The life of a politician is not easy, even less if you lead a party. In politics, women are judged more harshly, on their appearance or their state of mind, feel obliged to be perfect at all times, in all respects, have no room for error or anger, and have to constantly prove themselves. Dual standards. Two weights, two measures. Still today, in 2022.
And if as leader of the official opposition we also have to face Prime Minister François Legault every day in parliament, it does not get better.
This feminist outing, like a cry from the heart, comes from the leader of the Quebec Liberal Party (PLQ), Dominique Anglade, convinced that being a woman is far from unrelated to the setbacks encountered by her party, in fall free in the polls, and the Prime Minister’s attitude towards him.
“He’s a paternalistic person, that’s for sure,” she said of Mr. Legault, during a long interview with The Canadian Pressin a café in Quebec, at the end of a difficult week for his party, following the by-election in Marie-Victorin on Monday, when the PLQ had to settle for a fifth place and a humiliating 7% popular support.
Ms. Anglade did not at all appreciate Mr. Legault’s comment, the evening of his party’s victory in Marie-Victorin, when he said that Quebeckers did not like to see her “throwing mud” in the file of the CHSLD Herron, where dozens of seniors died in atrocious conditions during the first wave of the pandemic. “We are in the sewers! “, had said then Mr. Legault, visibly annoyed by the questions of the leader of the official opposition, day after day.
The latter finds that the Prime Minister has exceeded the limits, not reserving “a fair treatment of the facts”. Is it therefore paternalistic, condescending, even sexist? “Absolutely”, replies Ms. Anglade
There are “how many opposition leaders in the last 20 years who have been treated as whiners? “, whereas if she allows herself to criticize the government “firmly, [on dira] either she is aggressive, or she is complaining,” instead of firm or determined.
“There is the bias”, in the different, harder, negative look, if it is a woman, she says, refusing for all that to pose as a victim.
This attitude upsets her a lot, especially since she feels she is still in control of herself in the National Assembly, convinced that she will not be forgiven for the slightest misstep, a clumsy word, a burst of anger .
However, he does sometimes feel angry when he hears certain thoughts from the Prime Minister, such as when he said in the House in February, on a closed microphone, that the President of the National Assembly, François Paradis, was a Quebecer since he was a caquiste. That day, she says she let out a few swear words, but swallowed her anger, decided in front of the media to “not let anything show”, sure to pass for a hysteric if she had delivered the bottom of her thought. At the slightest increase in tone, she will pass for aggressive, which annoys her.
She believes that Mr. Legault treats men and women differently around him. “It’s clear that it passes the towel more easily for men”, she judges, referring to the three women packed into the Council of Ministers since the beginning of the mandate, MarieChantal Chassé, Sylvie D’Amours and Marie -Eve Proulx. No male minister has suffered the same fate, while some have struggled.

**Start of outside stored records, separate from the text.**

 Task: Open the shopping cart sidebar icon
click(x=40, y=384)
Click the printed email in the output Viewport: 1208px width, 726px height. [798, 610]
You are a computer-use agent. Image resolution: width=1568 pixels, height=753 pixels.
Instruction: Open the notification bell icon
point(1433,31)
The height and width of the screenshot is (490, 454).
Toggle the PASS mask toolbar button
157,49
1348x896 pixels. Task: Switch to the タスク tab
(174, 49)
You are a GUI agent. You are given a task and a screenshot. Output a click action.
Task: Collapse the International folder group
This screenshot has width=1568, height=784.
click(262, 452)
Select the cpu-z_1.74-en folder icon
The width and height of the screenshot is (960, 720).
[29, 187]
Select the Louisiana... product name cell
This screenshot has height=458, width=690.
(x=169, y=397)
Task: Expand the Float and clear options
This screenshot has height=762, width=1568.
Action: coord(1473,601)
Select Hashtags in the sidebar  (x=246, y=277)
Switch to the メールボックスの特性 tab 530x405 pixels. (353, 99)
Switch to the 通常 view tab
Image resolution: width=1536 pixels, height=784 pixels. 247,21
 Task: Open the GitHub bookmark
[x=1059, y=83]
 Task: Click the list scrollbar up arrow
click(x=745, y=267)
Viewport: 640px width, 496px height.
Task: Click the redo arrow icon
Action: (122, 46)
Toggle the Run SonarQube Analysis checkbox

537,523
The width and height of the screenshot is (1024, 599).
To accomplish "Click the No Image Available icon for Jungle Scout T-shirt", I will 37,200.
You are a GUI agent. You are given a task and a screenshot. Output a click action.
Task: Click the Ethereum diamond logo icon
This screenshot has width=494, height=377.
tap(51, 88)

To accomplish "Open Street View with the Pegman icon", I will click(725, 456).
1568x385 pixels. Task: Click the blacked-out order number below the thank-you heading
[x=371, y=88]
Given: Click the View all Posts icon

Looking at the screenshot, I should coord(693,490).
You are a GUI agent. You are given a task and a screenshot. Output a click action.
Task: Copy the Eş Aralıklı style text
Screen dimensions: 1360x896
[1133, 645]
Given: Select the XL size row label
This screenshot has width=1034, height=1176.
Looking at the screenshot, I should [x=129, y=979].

She cites the case of the Minister of the Economy, Pierre Fitzgibbon, repeatedly snubbed by the Ethics Commissioner, but still in office. “Me, I could never have done what Pierre Fitzgibbon did” and remain a minister, said this former Minister of the Economy in the Couillard cabinet, sure that she would “not have gone through it”, because ‘we do not accept that a woman politician can find herself in troubled waters.
“I have much less room for error” than a politician, believes the liberal leader, sure that women, unlike men, have no “passes”.
To reverse the trend, she maintains that it would be necessary to make “all the room” for female political leadership, and that this should snowball, being reflected in all spheres of society.
The Perfect Woman Syndrome
Knowing that they have no room for manoeuvre, women politicians strive to be nothing less than perfect, notes the Liberal leader.
She says she suffers, like so many other women who have tried to make their mark in politics, from the “syndrome of the one who must not make mistakes, that I have it”.
Hence his caution in his interventions.
Except that this reflex, “it limits you in everything you can be, in everything you can say, in the way you express yourself”. In short, it “prevents you from being what you are naturally”.
She also says that she observes “a dichotomy between the person I am and the perception” people have of her. A gap between the public image and the real person.
“It’s still not totally normal that every time I meet someone”, the person’s comment is as follows: “it’s not at all how I perceived you”.
As the election deadline approaches, the one who has been leading her party for almost two years intends to be much more present on the ground, to introduce voters to the “real” Dominique Anglade.
The regions massively shunned the PLQ in 2018. It relies in particular on its Charter of Regions to win back the vote of Francophones, by pleading for increased decentralization of powers. A first announcement on this subject will be made Thursday in Trois-Rivières.
The Liberal leader says she wants to return to the fundamental values of the party, including economic development. Its vision will be to integrate economic development, wealth creation and the fight against climate change into a coherent whole.
She is well aware that she only has a few months ahead of her to recover. “The challenge is huge, but exciting,” she says.